「同調圧力」と大学生の人生について③

前回、「同調圧力と大学生の人生について②」では、この話題の主人公Nが、実は教員採用試験を「受けたフリ」をしているのではないか、という話をした。
その続きを話そう。

学生は言った。「先生、ぼく、ユーチューバーになりたいんです」

ぼくは、Nと研究室で向き合っていた。
ぼくの「カン」では、Nは◯◯県の教員採用試験は受けていない。
でも、もうそれはどうだってよくなっていた。
なぜなら、Nがそんな嘘をついていたなら、嘘をつかせたのはぼくであり、大学であり、それらが作り出した「同調圧力」だからだ。
ぼくに、Nが嘘を言っているのか追及する資格もないし、責める資格もないし、意味もない。

ただ、この先の彼の人生について、話をしたかった。
ぼくはNに聞いた。

「本当は、どうしたいんだ?講師をして、ゆくゆくは教師になるのが夢なのか?」

(違うだろう?)というニュアンスが滲み出ていただろう。

Nはカンボジア研修で海外の日本語教師という職に関心を持ったことがあった。
また、海外への留学で多くの仲間と知り合い、刺激を受け、「起業したい」という思いも持っていることはわかっていた。
そしてその頃、NがYouTubeに精を出していることはゼミの学生から聞いていた。
だからぼくは、Nが教師になることが想像できなくなっていた。

そしてNは、ぼくにこう言った。

「ユーチューバーとしてやっていきたいんです」

「先生のおかげです」と言ってくれたとき

ぼくは、Nのその思いの告白を聞いたとき、自分の中で何かが吹っ切れた。
誰が、この若者の将来を否定できるのだろうと。
誰にそんな資格があるのかと。

その後、カンボジアで日本語教師をしたいと言っていたことを思い出し、卒業前にぼくはNに、ユーチューバーをやりながらカンボジアの日系企業で働いてはどうか、と提案した。
彼は顔を紅潮させて、「行きたいです」と言った。

それは2020年2月のことで、コロナがぼくたちの元に歩み始めていた時期だ。
ぼくがよく知るカンボジア在住の日本人起業家に連絡し、オンラインで面接を複数回実施され、Nの採用が決まった。

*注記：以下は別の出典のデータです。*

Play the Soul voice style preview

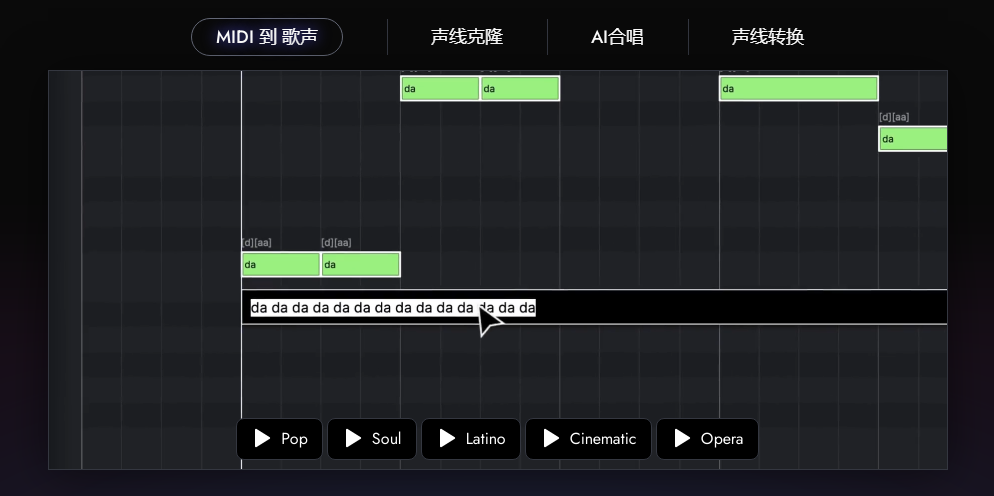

全国に緊急事態宣言が発出される前、2020年3月にNは単身カンボジアに赴き、住まいを決めて帰国した。
その後、瞬く間にコロナ禍はNの人生の前に立ち塞がり、カンボジア渡航は断念せざるを得なくなった。

Nは、ユーチューバーとして4月から、日本で活動を本格化させた。
そして成功している。

Nが卒業し、ユーチューバーとして活動して半年ほど経った頃だろうか。
電話で話しをする機会があった。
ぼくはNに、「仕事はどうか」と、一番心配していたことを聞いた。
すると、とてもうまくいっているということだった。
ぼくは心底安堵し、「よかったなー」と言った。
するとNは、「先生のおかげです。先生があのとき、ぼくの背中を押してくれたから」と言った。
ぼくはなんのことか分からず、Nに聞いた。
ぼくはこんなことを、Nに言ったそうだ。

ヒカ○○ってユーチューバーいるだろう。
彼は、ほとんどその業種の走りだから、最初は周囲に馬鹿にされたんじゃないか?
でも今や、大成功している。
人生なんて、どう転ぶか分からないんだから、やりたいことをやり通すことが一番いい。
だから、思いっきりやりたいことをやったらどうだ。

そんなことを言ったらしいし、言った覚えもあった。
でも、それをNが覚えていてくれたことが嬉しかった。

一時はNに、「同調圧力」を押し付けていたぼくを、Nが許してくれたような気がした。